==== Quoted passage

The noble Lord, Lord Wallace, made a very powerful speech on why it is important that we remain thoroughly engaged in the security apparatus of the European Union and he spoke about the big dangers that face us as we leave. I do not think there is any point in my repeating those remarks or those of the noble Lord, Lord Hannay. I just want to make two comments.
The first relates to the only speech that the Prime Minister gave, on 25 April 2016, in the debate on the referendum, where she weighed the arguments for remaining in the European Union. What is so remarkable about that speech is how much emphasis—it was an almost exclusive emphasis—she placed on the security aspects of the European Union and the dangers to our security of leaving. Clearly, given her experience in the Home Office, she was particularly concerned about some of the Home Office dimensions of that, and we will cover those in a later group. However, she also raised the broader security issues.
If one looks at the words that she used in that speech, it is very clear that she regarded membership of the multilateral institutions of the EU, particularly in foreign policy and security co-operation, as being of huge importance to the Government and to this country. She said:
“If we were not members of the European Union, of course we would still have our relationship with America … But”—
these are the key words—
“that does not mean we would be as safe as if we remain”.
As the noble Viscount, Lord Hailsham, said, we will be leaving all these institutions in one year, and I believe it is incumbent on the Government to give the House some sense of what their policy will be in respect of those institutions. That is hugely important.

========
==== Dataset excerpts

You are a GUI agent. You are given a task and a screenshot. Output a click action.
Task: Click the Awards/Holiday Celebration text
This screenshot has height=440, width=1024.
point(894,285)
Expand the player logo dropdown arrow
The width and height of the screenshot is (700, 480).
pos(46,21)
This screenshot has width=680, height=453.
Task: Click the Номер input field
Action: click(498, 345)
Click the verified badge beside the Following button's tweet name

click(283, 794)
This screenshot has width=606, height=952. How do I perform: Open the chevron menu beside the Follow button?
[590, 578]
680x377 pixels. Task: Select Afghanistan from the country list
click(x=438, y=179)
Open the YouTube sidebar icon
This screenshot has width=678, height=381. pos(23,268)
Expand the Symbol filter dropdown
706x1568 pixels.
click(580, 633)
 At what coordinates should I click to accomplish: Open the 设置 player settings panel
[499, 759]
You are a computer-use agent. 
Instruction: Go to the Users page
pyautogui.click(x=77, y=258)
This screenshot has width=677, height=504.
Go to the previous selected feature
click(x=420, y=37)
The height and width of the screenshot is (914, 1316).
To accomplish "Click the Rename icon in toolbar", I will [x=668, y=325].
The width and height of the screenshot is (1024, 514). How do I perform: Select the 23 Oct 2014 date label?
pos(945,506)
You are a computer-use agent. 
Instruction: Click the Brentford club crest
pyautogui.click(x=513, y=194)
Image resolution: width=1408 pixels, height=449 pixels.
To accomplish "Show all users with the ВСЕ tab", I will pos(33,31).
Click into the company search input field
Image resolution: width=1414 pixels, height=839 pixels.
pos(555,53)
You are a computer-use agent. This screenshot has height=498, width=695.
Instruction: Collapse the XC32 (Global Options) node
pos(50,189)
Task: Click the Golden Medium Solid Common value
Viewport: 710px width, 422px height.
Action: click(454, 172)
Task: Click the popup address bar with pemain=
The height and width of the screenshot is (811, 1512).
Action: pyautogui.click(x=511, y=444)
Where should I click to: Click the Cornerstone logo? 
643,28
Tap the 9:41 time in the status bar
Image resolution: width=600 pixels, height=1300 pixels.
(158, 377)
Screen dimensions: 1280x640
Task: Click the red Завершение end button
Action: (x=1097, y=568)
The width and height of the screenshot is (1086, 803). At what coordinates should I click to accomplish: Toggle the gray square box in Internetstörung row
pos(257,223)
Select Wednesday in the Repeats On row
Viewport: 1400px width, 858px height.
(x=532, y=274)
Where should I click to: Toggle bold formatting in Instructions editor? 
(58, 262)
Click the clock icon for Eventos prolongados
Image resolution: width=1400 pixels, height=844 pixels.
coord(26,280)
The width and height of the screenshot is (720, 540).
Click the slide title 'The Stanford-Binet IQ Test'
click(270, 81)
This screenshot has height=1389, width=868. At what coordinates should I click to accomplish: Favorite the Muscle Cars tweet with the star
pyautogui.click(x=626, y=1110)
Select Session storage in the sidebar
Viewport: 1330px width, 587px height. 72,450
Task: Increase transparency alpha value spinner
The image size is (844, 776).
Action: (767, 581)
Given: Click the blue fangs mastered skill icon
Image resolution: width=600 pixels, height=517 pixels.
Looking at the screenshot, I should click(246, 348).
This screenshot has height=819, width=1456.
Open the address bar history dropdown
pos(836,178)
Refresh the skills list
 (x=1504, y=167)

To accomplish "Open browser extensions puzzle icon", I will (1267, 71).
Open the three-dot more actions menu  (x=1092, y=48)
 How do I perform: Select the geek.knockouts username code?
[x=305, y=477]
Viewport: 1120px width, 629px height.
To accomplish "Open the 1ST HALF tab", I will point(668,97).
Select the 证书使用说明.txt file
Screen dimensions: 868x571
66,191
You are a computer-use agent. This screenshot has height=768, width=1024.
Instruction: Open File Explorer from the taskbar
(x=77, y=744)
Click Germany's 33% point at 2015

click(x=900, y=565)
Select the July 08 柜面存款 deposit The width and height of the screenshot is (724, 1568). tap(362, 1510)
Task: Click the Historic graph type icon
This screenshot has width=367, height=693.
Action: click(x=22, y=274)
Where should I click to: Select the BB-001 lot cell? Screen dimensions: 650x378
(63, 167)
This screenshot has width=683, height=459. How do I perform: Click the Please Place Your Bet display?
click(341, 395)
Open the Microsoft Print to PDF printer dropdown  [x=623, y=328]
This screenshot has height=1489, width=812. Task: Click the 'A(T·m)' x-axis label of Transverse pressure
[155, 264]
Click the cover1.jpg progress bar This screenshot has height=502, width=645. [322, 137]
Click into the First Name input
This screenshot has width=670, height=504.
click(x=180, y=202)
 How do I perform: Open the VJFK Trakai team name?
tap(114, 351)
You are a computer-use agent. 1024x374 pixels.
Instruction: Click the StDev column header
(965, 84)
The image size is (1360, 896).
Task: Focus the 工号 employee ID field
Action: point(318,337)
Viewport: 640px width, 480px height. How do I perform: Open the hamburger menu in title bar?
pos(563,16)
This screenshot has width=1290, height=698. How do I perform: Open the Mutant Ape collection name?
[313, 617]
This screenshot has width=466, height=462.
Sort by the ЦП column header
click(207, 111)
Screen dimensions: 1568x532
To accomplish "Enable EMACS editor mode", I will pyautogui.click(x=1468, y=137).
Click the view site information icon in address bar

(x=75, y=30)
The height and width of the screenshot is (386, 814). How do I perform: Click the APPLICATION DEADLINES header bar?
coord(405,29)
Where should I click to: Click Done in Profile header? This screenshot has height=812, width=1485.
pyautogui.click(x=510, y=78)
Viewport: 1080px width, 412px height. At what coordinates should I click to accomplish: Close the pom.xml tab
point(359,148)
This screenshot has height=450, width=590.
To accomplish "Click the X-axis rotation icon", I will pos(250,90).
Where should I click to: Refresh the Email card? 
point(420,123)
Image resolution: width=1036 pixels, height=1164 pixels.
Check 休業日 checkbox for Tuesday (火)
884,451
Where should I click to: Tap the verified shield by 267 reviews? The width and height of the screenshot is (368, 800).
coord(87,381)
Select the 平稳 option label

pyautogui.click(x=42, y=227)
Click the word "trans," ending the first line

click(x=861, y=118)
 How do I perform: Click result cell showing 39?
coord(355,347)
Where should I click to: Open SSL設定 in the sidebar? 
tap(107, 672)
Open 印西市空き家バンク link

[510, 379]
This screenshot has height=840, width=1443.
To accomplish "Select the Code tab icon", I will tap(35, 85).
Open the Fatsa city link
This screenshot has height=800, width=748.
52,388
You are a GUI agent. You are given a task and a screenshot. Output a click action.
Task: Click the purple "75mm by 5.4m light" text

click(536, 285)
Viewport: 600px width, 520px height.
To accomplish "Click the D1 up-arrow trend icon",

========

*Problem 1*: List each peer named by title in the debate excerpt.
*Problem 2*: Reproduce the debate excerpt word for word, starting with "As the noble" and going on through "is hugely important.".
The entries come from a separate source.

*Result 1*:
- Lord Wallace
- Lord Hannay
- Viscount Lord Hailsham

*Result 2*:
As the noble Viscount, Lord Hailsham, said, we will be leaving all these institutions in one year, and I believe it is incumbent on the Government to give the House some sense of what their policy will be in respect of those institutions. That is hugely important.